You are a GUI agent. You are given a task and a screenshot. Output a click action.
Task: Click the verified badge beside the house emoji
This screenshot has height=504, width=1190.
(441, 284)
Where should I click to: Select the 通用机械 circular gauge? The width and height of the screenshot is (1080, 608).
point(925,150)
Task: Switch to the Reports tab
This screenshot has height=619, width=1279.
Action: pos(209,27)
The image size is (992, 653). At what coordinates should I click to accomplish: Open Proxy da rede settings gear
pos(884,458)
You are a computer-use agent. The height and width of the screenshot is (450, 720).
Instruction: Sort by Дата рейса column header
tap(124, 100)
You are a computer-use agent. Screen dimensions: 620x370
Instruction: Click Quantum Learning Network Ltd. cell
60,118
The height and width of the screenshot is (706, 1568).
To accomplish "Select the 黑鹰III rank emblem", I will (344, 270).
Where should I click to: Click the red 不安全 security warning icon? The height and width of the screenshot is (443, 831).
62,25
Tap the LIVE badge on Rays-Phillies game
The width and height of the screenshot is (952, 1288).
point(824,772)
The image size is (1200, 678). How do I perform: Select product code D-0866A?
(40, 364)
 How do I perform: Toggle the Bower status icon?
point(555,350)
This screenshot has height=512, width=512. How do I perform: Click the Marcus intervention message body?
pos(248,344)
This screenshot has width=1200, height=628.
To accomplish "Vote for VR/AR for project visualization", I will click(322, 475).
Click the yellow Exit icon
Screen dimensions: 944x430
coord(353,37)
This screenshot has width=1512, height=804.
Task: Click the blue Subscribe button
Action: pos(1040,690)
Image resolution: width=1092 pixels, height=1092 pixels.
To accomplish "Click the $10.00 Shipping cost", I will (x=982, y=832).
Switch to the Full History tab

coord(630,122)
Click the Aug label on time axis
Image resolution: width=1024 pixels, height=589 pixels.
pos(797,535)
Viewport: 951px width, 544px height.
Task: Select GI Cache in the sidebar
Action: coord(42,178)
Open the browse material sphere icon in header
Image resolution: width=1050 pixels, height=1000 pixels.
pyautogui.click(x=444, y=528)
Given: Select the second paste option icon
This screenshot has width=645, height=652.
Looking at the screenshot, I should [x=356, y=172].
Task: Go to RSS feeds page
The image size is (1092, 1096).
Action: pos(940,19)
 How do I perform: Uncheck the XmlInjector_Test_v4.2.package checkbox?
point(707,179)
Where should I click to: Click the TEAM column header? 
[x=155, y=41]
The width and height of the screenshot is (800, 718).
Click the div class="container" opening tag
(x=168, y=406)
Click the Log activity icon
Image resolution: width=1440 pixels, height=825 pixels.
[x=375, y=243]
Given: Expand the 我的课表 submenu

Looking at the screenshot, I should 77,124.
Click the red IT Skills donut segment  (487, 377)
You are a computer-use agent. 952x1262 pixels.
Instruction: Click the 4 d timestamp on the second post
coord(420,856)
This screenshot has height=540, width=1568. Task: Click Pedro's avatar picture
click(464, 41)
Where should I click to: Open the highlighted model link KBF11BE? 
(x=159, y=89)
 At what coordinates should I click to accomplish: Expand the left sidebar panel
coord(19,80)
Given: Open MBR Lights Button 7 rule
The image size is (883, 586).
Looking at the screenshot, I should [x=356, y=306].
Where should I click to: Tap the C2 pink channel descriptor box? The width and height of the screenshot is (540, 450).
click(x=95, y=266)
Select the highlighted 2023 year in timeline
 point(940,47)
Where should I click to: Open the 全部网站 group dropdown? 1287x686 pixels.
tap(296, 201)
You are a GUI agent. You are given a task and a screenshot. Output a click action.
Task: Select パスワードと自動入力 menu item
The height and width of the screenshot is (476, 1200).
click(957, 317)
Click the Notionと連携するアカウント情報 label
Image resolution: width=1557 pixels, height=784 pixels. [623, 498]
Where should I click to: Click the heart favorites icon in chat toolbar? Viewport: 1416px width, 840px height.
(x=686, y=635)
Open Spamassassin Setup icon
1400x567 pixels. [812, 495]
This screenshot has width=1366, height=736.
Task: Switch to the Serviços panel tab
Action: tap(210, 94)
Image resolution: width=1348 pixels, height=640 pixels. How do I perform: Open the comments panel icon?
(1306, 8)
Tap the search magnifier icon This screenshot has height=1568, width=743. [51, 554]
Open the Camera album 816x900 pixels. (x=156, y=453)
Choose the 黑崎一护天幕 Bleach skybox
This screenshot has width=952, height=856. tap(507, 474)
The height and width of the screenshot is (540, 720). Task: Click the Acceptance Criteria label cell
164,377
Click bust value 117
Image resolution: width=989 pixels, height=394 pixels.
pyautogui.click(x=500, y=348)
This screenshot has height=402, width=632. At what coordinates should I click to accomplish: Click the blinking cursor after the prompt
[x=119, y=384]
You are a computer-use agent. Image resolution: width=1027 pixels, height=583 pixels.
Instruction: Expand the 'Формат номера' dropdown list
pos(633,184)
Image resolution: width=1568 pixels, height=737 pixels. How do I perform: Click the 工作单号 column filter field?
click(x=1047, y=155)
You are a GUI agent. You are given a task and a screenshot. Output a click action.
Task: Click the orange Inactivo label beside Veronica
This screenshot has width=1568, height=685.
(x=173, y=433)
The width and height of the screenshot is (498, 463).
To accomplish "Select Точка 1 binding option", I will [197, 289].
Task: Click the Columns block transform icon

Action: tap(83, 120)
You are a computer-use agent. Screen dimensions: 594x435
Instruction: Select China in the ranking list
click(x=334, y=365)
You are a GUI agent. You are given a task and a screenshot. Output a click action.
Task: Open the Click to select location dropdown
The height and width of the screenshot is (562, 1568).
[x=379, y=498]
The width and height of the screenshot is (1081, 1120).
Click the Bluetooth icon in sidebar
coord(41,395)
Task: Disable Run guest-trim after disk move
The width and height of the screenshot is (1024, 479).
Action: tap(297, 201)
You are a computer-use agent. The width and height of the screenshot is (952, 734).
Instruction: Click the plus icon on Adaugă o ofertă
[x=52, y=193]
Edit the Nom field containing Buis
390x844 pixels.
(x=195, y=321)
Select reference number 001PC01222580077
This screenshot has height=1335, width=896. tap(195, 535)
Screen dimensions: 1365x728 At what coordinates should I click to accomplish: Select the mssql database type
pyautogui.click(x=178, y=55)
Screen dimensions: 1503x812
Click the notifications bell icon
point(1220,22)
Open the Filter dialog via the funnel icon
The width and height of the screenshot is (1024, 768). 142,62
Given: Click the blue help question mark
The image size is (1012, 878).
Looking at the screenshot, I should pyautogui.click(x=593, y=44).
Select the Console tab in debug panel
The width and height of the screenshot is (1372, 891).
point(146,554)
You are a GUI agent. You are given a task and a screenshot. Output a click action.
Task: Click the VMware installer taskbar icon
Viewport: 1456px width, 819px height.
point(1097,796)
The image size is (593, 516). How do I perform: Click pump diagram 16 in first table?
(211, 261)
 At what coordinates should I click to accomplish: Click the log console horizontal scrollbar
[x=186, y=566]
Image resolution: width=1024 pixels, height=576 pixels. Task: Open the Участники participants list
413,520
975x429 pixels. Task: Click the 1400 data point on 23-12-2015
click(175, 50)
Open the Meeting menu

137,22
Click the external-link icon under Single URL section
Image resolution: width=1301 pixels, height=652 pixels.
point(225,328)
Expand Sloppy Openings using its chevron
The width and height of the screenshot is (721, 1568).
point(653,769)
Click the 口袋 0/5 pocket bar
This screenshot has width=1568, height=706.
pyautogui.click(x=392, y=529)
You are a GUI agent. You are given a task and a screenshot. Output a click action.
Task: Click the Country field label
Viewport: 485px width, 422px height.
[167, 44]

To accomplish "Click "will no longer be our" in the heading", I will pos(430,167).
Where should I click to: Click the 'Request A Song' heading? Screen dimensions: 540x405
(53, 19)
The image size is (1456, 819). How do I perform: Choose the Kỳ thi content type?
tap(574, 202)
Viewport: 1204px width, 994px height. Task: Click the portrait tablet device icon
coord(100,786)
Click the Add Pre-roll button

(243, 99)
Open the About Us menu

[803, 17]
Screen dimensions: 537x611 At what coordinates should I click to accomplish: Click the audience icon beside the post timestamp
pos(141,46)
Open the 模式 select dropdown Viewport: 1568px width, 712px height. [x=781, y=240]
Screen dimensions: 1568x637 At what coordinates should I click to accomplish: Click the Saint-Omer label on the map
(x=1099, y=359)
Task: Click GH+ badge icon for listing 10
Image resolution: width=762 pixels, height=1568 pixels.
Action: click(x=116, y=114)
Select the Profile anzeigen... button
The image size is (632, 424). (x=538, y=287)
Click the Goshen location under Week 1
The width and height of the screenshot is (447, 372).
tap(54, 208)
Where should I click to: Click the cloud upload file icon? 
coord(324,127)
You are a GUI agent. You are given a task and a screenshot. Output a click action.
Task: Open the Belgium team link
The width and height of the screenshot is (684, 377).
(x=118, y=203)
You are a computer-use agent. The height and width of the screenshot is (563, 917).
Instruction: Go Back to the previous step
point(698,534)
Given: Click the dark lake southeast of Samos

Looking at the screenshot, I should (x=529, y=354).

|---|

» **What you have to do**
Output, from the data above, the lines from the line with "Viewport: 485px width, 422px height." to the line with "Open the 模式" exactly as they stand, both ends included and nothing else.

» **Answer**
Viewport: 485px width, 422px height.
[167, 44]

To accomplish "Click "will no longer be our" in the heading", I will pos(430,167).
Where should I click to: Click the 'Request A Song' heading? Screen dimensions: 540x405
(53, 19)
The image size is (1456, 819). How do I perform: Choose the Kỳ thi content type?
tap(574, 202)
Viewport: 1204px width, 994px height. Task: Click the portrait tablet device icon
coord(100,786)
Click the Add Pre-roll button

(243, 99)
Open the About Us menu

[803, 17]
Screen dimensions: 537x611 At what coordinates should I click to accomplish: Click the audience icon beside the post timestamp
pos(141,46)
Open the 模式 select dropdown Viewport: 1568px width, 712px height. [x=781, y=240]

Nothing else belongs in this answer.